Changer le monde (trois vers à la fois)

On savait déjà que certains professeurs employaient le slam comme cheval de Troie afin de doucement rouler l’idée de la poésie jusque dans le cœur et la tête des ados s’évachant devant eux, et ça tombait sous le sens. Il y a dans le slam une sorte de logorrhée propre à cet âge généreux en afflux d’hormones. On savait moins, ou pas du tout, que le tout petit haïku peut servir les mêmes nobles et ambitieux objectifs.
« La poésie doit être faite par tous. Non par un », aime à répéter, en citant Lautréamont, Jeanne Painchaud. Sapée de ses plus beaux habits rougeoyants, la haïkiste et médiatrice culturelle pénètre non seulement les murs d’écoles primaires et de polyvalentes, mais aussi ceux de HLM ou de centres jeunesse.

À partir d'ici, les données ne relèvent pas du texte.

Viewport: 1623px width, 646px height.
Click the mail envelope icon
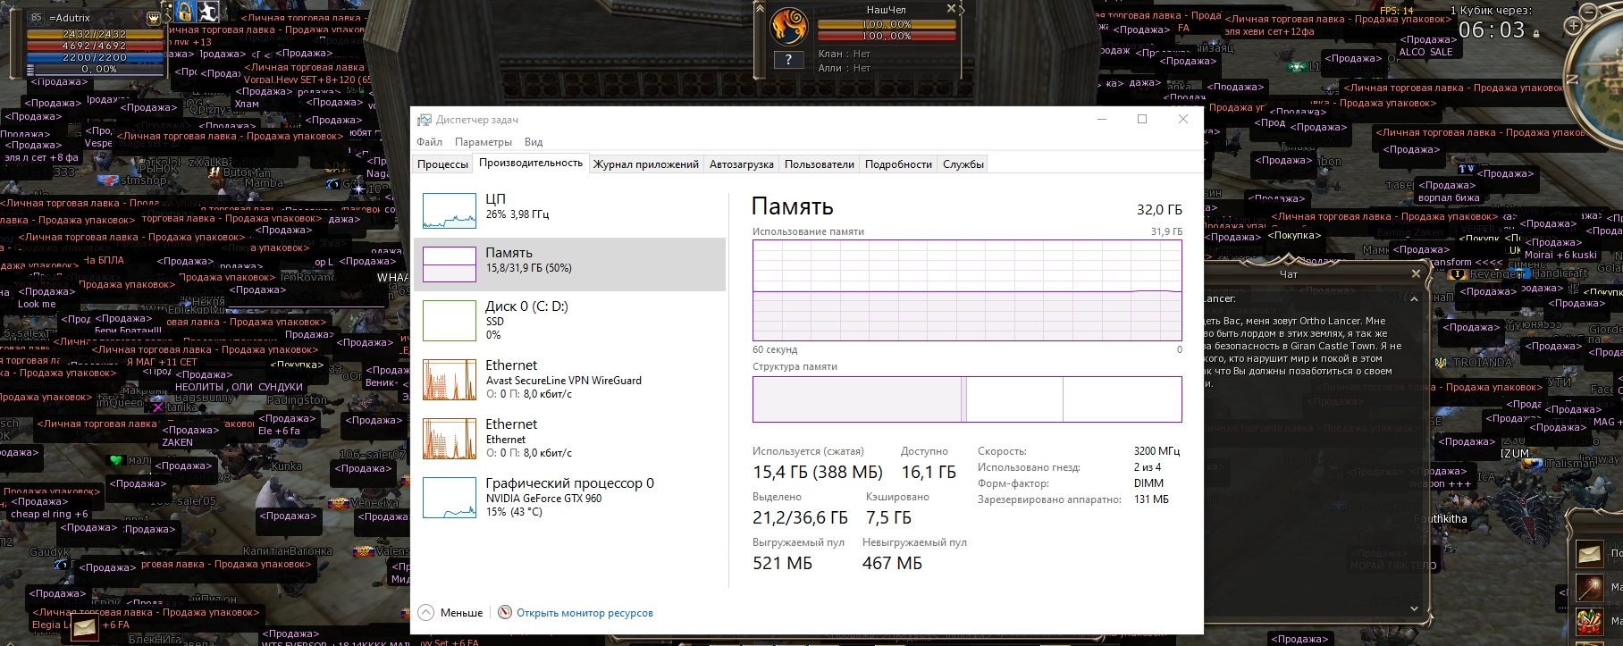click(85, 627)
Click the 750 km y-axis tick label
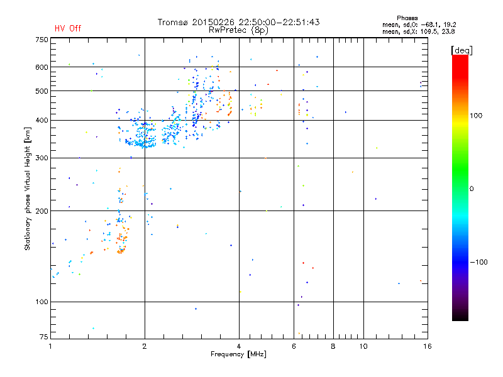 [41, 40]
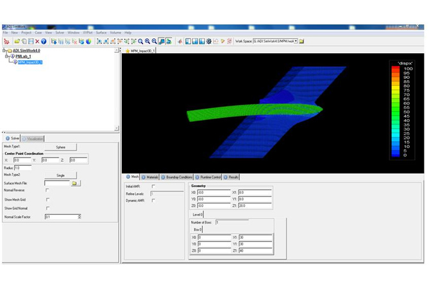Collapse the ADI.SimWork4.0 root tree node
Viewport: 429px width, 285px height.
pyautogui.click(x=3, y=51)
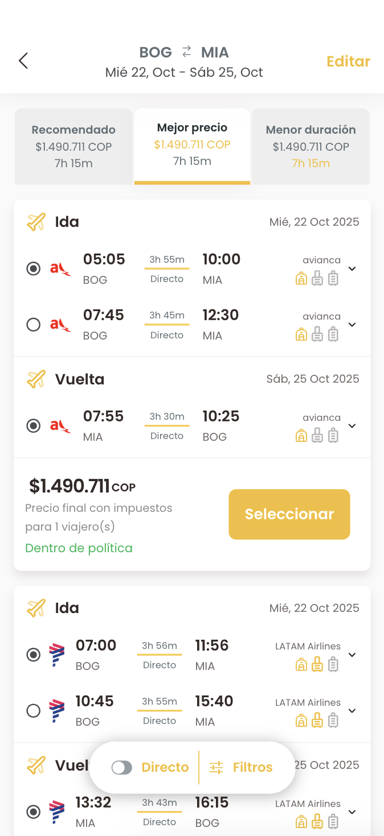Select the 07:45 Avianca outbound flight
384x836 pixels.
click(34, 325)
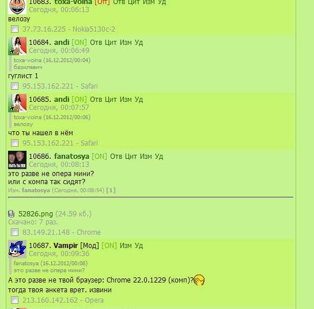Screen dimensions: 314x309
Task: Open Vampir's Sonic avatar on post 10687
Action: tap(17, 249)
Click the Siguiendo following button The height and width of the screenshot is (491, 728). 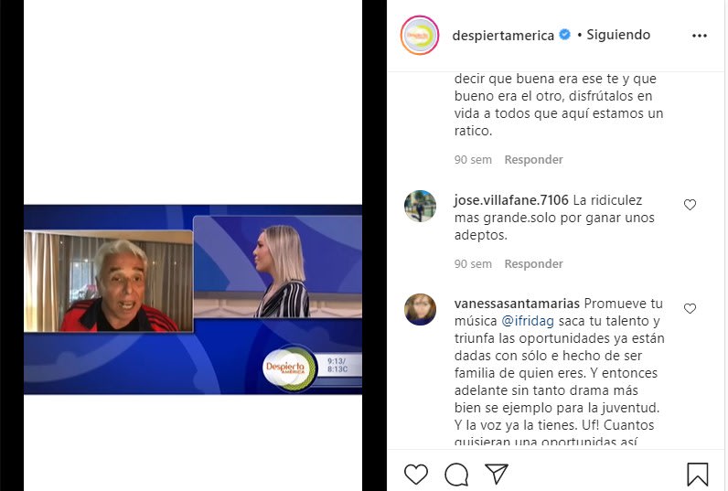(x=618, y=35)

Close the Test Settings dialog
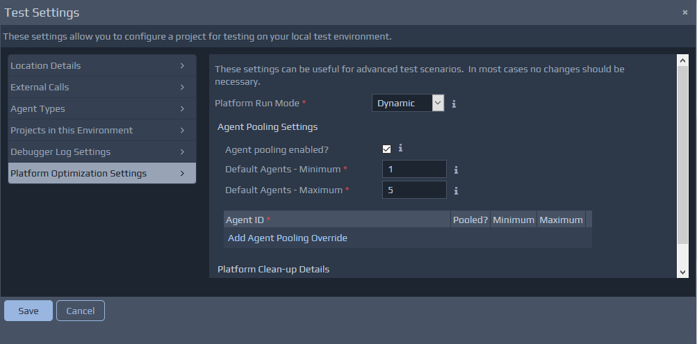(x=684, y=13)
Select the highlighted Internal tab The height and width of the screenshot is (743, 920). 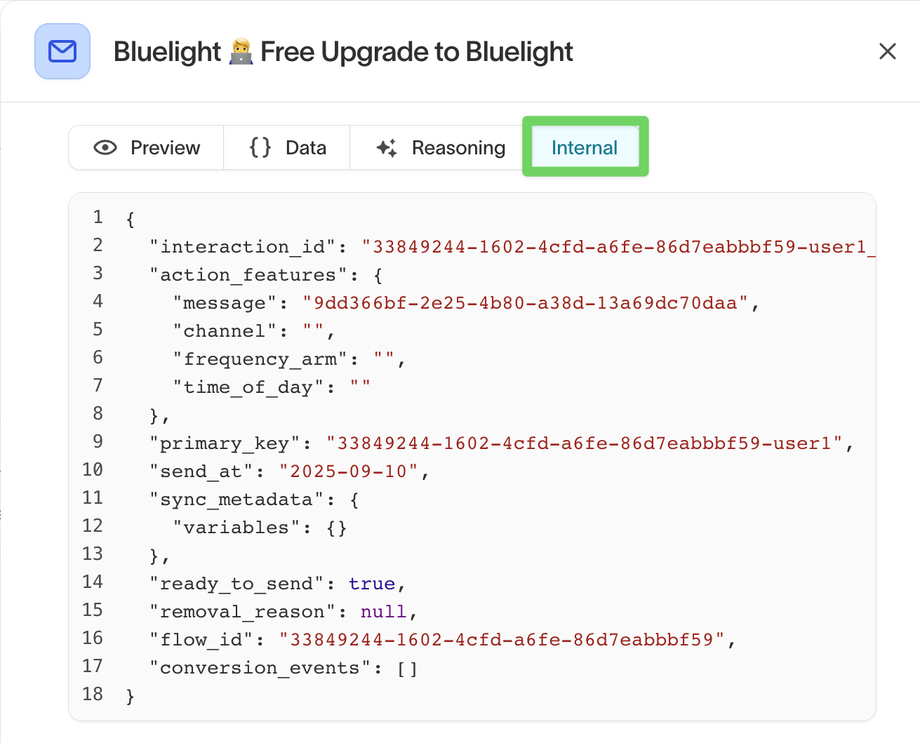[585, 147]
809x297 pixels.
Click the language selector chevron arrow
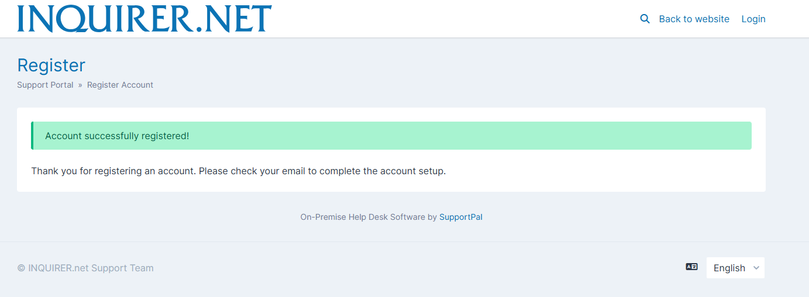point(756,268)
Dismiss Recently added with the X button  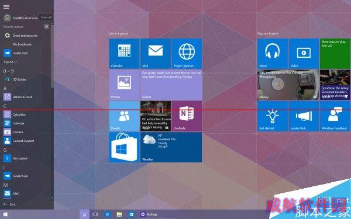46,27
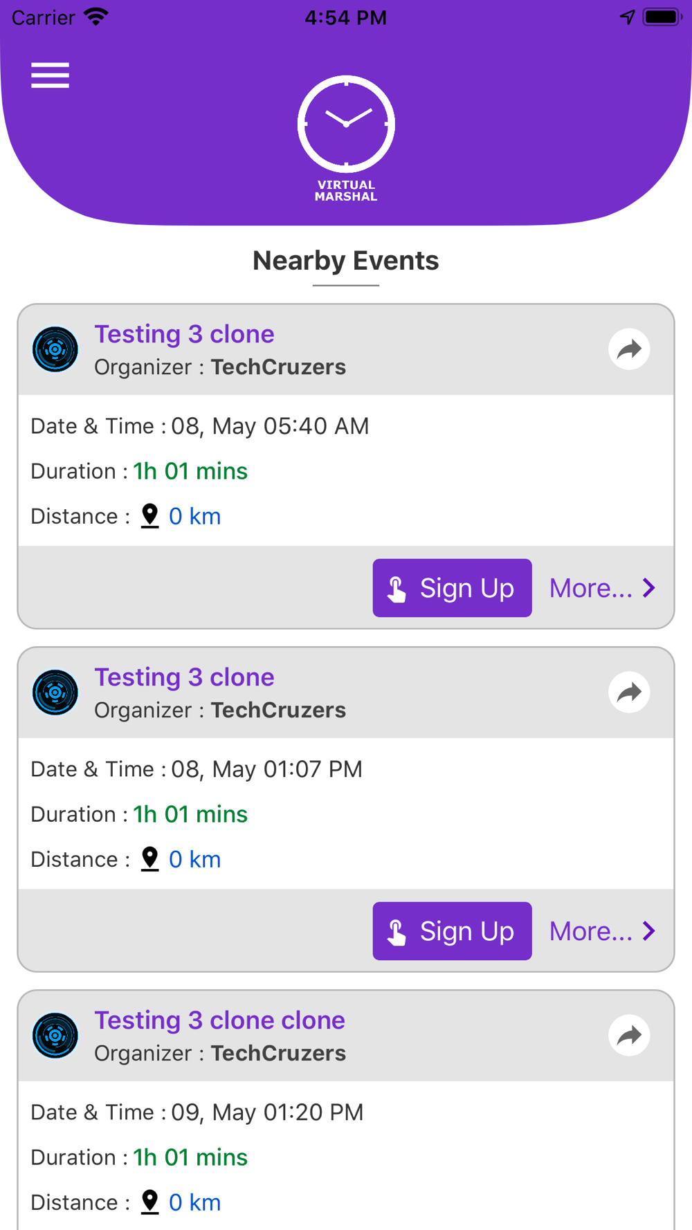
Task: Tap organizer avatar of the 01:07 PM event
Action: [55, 692]
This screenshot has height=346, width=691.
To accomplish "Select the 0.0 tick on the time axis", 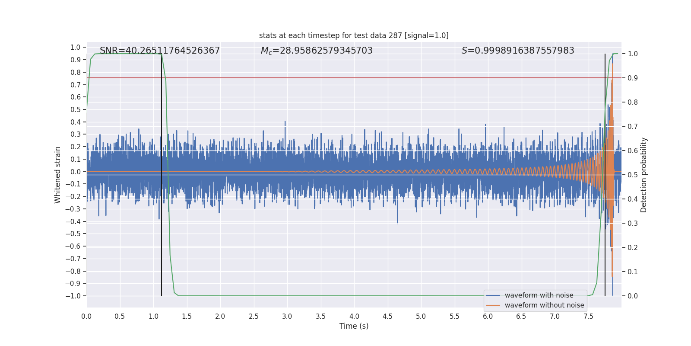I will tap(86, 317).
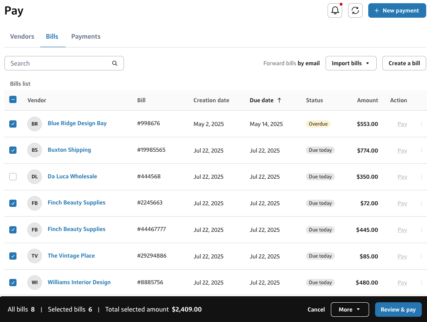This screenshot has height=322, width=427.
Task: Open the three-dot menu for Williams Interior Design
Action: (421, 283)
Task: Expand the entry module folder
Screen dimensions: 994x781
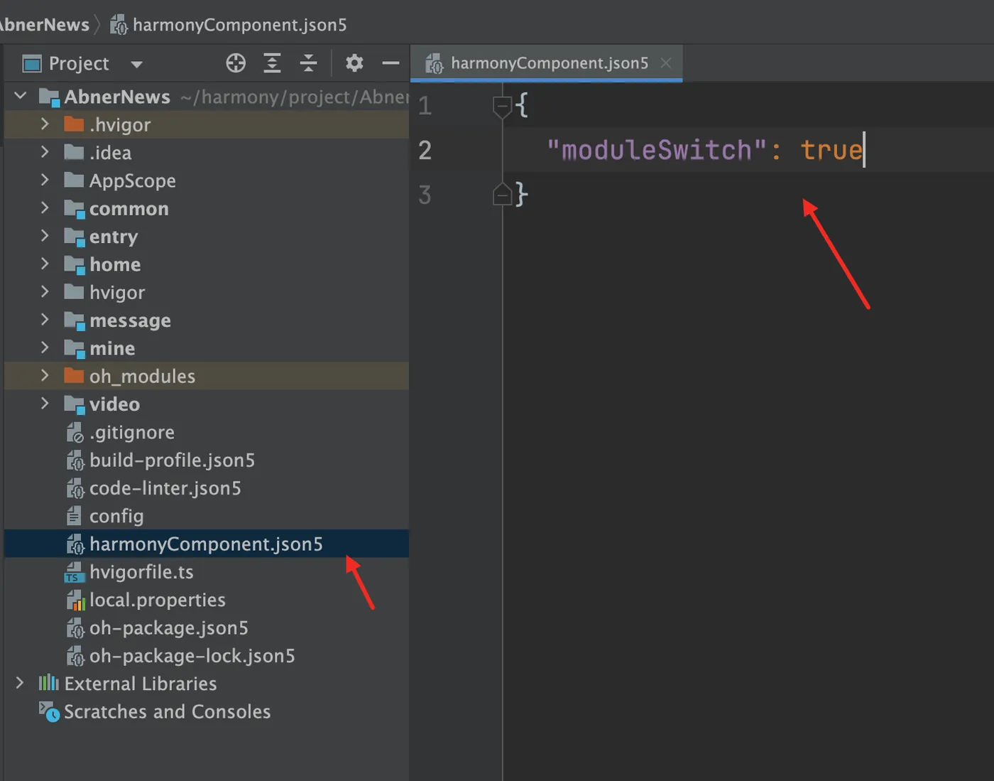Action: tap(45, 236)
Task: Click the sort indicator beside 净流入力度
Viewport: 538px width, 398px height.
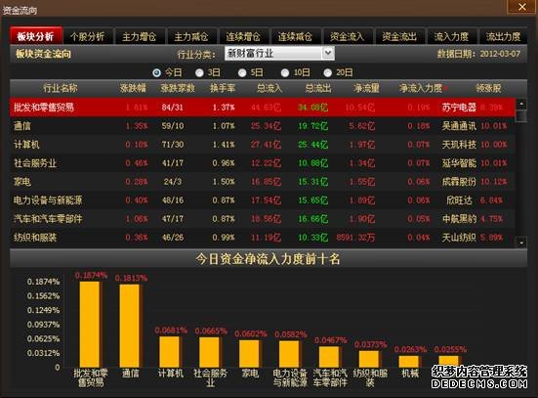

« Dans une école secondaire multiethnique de Montréal, j’étais allée dans une classe de rattrapage, où il y avait plusieurs beaux grands jeunes d’origine haïtienne. Deux d’entre eux m’ont dit en substance qu’ils étaient bien contents d’apprendre “ comment faire ” de la poésie. Parce qu’ils allaient pouvoir écrire de plus belles lettres d’amour à leur amoureuse. Je l’ai pris comme le plus beau des compliments ! » se souvient-elle dans Découper le silence.
Composé à la fois de ses poèmes à elle et de brefs essais inspirés par la lecture, la pratique et l’enseignement de cette forme héritée du XVIIe siècle de Bashô, ce « regard amoureux » sur un des plus beaux cadeaux du Japon au monde, sorte de haïku 101 qui vulgarise sans prendre personne pour un con, se lit comme le journal de bord d’une des plus enthousiastes ambassadrices québécoises du poème en trois vers.
« En français, on n’a pas l’habitude de dire brièvement un petit instant. On est porté à décrire, à décrire, à décrire, et à sortir nos grosses métaphores, note-t-elle en entrevue. Sauf que même si je n’aime pas dire que le haïku correspond à l’instantanéité de l’époque, parce que l’instant du haïku est beaucoup plus apaisant qu’affolant, je crois que les jeunes que je rencontre aujourd’hui sont peut-être mieux disposés, grâce à Twitter et au texto, à travailler cette forme-là. »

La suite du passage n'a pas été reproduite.